QUOTED TEXT:

================

Transportation planning is implemented through various, overlapping, local and regional agencies, whose powers are governed by state law, in some instances, and by federal statutes and regulations in others. The statute contemplates a "planning process," not a particular "plan." D.C. Federation of Civic Associations v. Volpe, 459 F.2d 1231, 1240 [1 ELR 20572] (D.C. Cir. 1972). Each urban area has a "metropolitan planning organization" (MPO), which is prescribed by federal law and is responsible, together with the State, for carrying out and certifying compliance with the provisions of Section 134. 23 C.F.R. § 450.104(3) (1985). MPO members include representatives of local city governments and the AHD. In Alabama, MPO's are an arm of regional agencies, which carry out the mandate of the 3-C's process under their state law statutory authority. Ala. Code § 11-85-56 (1975). The regional agency in the south Alabama area is the South Alabama Regional Planning Commission (SARPC), which through the MPO produces a Mobile Area Transportation Study Plan (MATS Plan). The 3-C's process presumes that all levels of government in an urban area — including the Mobile City Planning Commission which is authorized to adopt a Master Street Plan under Ala. Code § 11-52-8 (1975) — will cooperate in a coordinated approach to planning transportation systems. D.C. Federation of Civic Associations, 459 F.2d at 1240. Section 450.114 sets forth a certification process to assure conformity with the requirements of 23 U.S.C. § 134.

Since 1968, the Mobile Master Street Plan has shown a highway link between I-65 and I-10 located on the east side of the Mobile River, down Blakely Island. The MATS Plan shows a limited access expressway along Water Street and has been inconsistent with the City's plan since 1971. For the last three years the AHD has "conditionally" certified the 3-C's process. Without certification, federal funding is terminated.

CARE/National Trust contend that the conditional certification is a violation of the 3-C's process and that the MATS Plan does not take precedence over the City plan. In February, 1986, the Mobile City Council adopted a resolution expressing support for the I-210 project as proposed by the AHD, and requested the Mobile City Planning Commission to conform their plan to the MATS Plan. The defendants argue that this action by the Mobile City Council as regards plan inconsistency renders the planning contentions (the 3-C claim) MOOT. The court is of the opinion that the absence of an agreed upon plan for the I-210 does not mean that the statute has not been complied with. To hold otherwise would mean that a city has the right to "veto" the construction of interstate highways within its city limits. The plaintiffs/intervenor have not shown that they are entitled to relief on this claim.

IV. The Public Hearings Claim

Count Four alleges a violation of Section 128 of the Federal Aid Highway Act and DOT regulations implementing that section. The public hearings section allegedly violated is codified in 23 U.S.C. § 128, which provides in pertinent part:

(a) Any State highway department which submits plans for a Federal-aid highway project involving the bypassing of, or going through any city, town, or village, either incorporated or unincorporated, shall certify to the Secretary that it has had public hearings, or has afforded the opportunity for such hearings, and has considered the economic and social effects of such a location, its impact on the environment, and its consistency with the goals and objectives of such urban planning as has been promulgated by the community.

(b) When hearings have been held under subsection (a), the State highway department shall submit a copy of the transcript of said hearing to the Secretary, together with the certification and report.

================

TASK 1:
List every distinct four-digit year that appears in the highway planning excerpt, in the order each first appears.
TASK 2:
Reproduce word for word the part of the highway planning excerpt that opens with the words containing "Since 1968, the" and closes with "funding is terminated.".

INFORMATION SUPPLIED:
================

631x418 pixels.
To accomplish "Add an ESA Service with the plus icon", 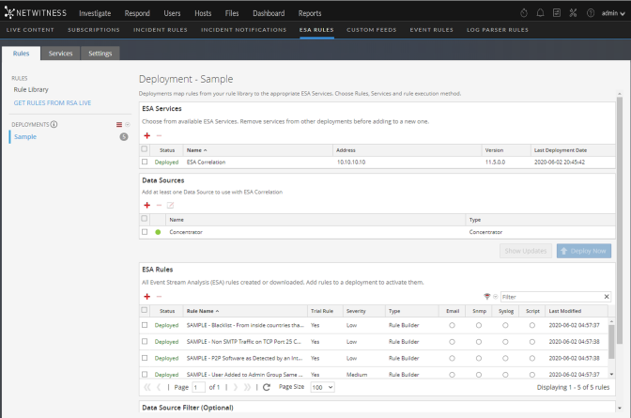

================

WRITTEN RESPONSE 1:
1972, 1985, 1975, 1968, 1971, 1986

WRITTEN RESPONSE 2:
Since 1968, the Mobile Master Street Plan has shown a highway link between I-65 and I-10 located on the east side of the Mobile River, down Blakely Island. The MATS Plan shows a limited access expressway along Water Street and has been inconsistent with the City's plan since 1971. For the last three years the AHD has "conditionally" certified the 3-C's process. Without certification, federal funding is terminated.